Cuando era joven pensaba que la amabilidad —de los demás o mía— podía resultar agradable, pero que, a fin de cuentas, era prescindible; pensaba incluso que a veces sería mejor eliminarla del todo porque me parecía algo artificial. Hoy en día pienso que la amabilidad con los demás es del todo esencial para la convivencia, tan natural que es lo que nos hace realmente humanos. Basta ver a una madre con su hijo pequeño en brazos para advertir que el cariño y la ternura son la verdadera escuela de humanización. La madre es amable con su hijo porque sólo tiene ojos para él, despreocupándose de ella misma: ser amable es poner a los demás en el foco de nuestra atención en lugar de atender al yo y a lo mío, en lugar de pensar cada uno en sí mismo.
Por eso, no me sorprendió encontrar la afirmación del Dalái Lama de que su religión es la amabilidad. «En mi propia y limitada experiencia —añadía— he descubierto que cuanto más nos preocupamos por la felicidad de los demás, mayor es nuestro propio sentido de bienestar. Cultivar un sentimiento de proximidad afectuosa con los demás pone automáticamente la mente en orden. Ayuda a eliminar los miedos o inseguridades que podamos tener y nos da la fuerza para hacer frente a los obstáculos que encontremos. Es la principal fuente de éxito en la vida. Puesto que no somos sólo criaturas materiales, es un error poner todas nuestras esperanzas de felicidad sólo en el desarrollo externo.
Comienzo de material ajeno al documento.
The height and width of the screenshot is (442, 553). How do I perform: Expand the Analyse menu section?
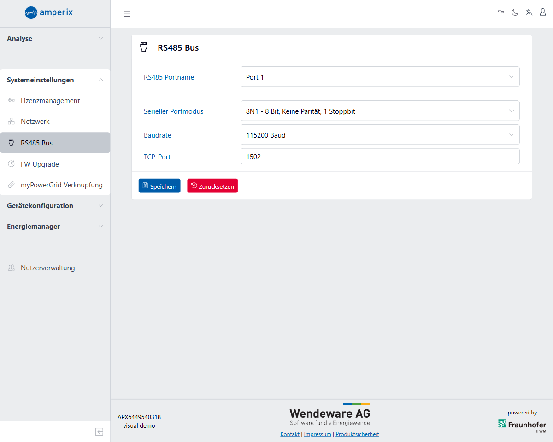point(55,39)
La clave es desarrollar la paz interior». La tradición budista es en esto del todo conforme con la gran tradición cristiana y con la experiencia universal de tantos seres humanos.
Ser amable consiste, en este sentido, en anteponer el bienestar de los demás al beneficio propio. Frente al egoísmo innato del niño pequeño, su socialización familiar y escolar va encaminada a que haga suyo ese gran descubrimiento: su felicidad está en función de su atención a las demás personas que le rodean, de su capacidad de quererles, ayudarles, comprenderles y apoyarles. Viene ahora a mi memoria aquella regla pedagógica de mi infancia que nos llevaba a decir “¡el burro delante para que no se espante!” cuando en nuestras conversaciones de críos alguno hacía una enumeración de personas poniéndose a sí mismo en primer lugar. Lo que parecía inicialmente una mera regla de cortesía se descubre con el tiempo como una auténtica lección de humanidad.
Vivimos en una sociedad que parece gozar a veces con el conflicto y la crispación. Al menos es la que nos presentan los medios de comunicación que se nutren tan a menudo de agresiones violentas, insultos soeces y crueles delitos. El que seamos amables unos con otros −dicen quizá− “no es noticia”, pero es lo que realmente más anhelamos quienes vivimos en sociedad. San Juan de la Cruz, hace mucho tiempo, enseñó aquello de «donde no hay amor, ponga amor, y sacará amor»[1]: esa es en síntesis la amabilidad cordial que nos hace humanos.
Defender la amabilidad no significa renunciar a la razonabilidad. Ser amables y ser razonables son las dos caras de una misma moneda: no pueden ir separadas, sino que han de crecer armónicamente. Ni la verdad está reñida con la amabilidad, ni el amor con la razonabilidad. La verdad tiene siempre buenos modales y el amor sabe encontrar a su vez las mejores razones, las más persuasivas, las más respetuosas con la razón de los demás y, por tanto, de ordinario también las más amables y eficaces.
Jaime Nubiola
[1] Carta a la M. María de la Encarnación en Segovia, Madrid, 6 de julio de 1591, Obras de San Juan de la Cruz, Burgos, 1931, IV, p. 287.